■ PROBLEM
Set down exactly the lines running from the one with "The image size" to the last line of the listing below, both included, and skip every picture.

■ RECORDS PROVIDED
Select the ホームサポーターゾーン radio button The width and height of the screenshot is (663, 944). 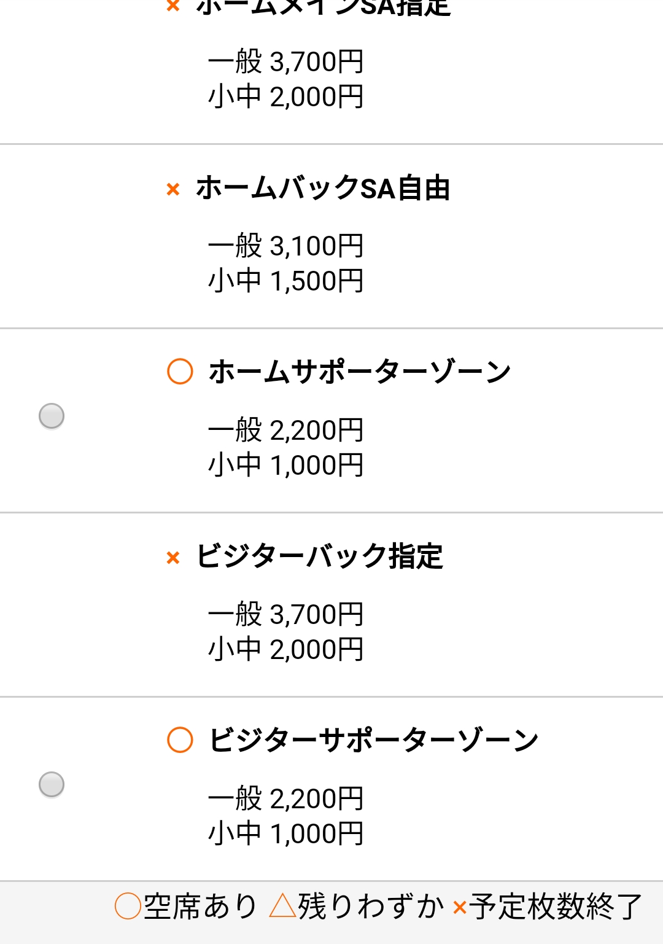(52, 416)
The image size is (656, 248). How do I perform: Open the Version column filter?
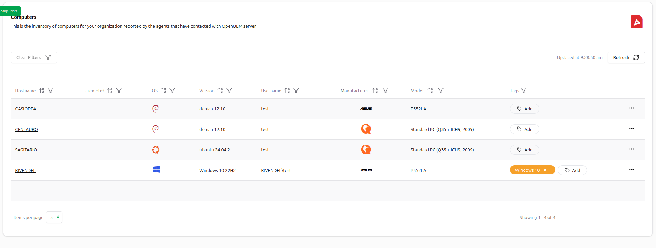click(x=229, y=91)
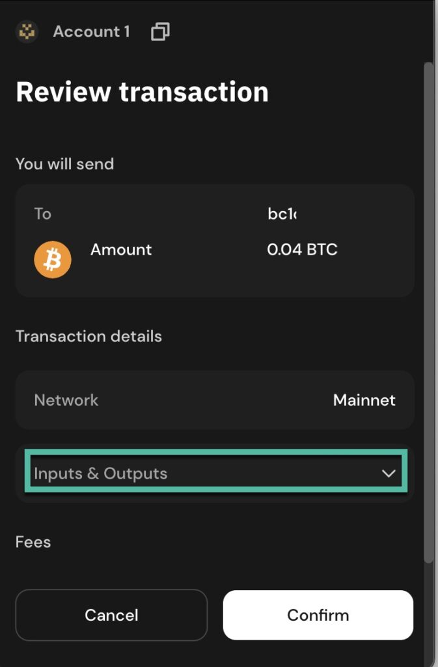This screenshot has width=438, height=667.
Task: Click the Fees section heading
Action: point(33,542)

■ SOLUTION
The image size is (656, 248). How do I perform: Open the Version column filter?
click(x=229, y=91)
This screenshot has width=438, height=667.
Task: Click the Fees section heading
Action: point(33,542)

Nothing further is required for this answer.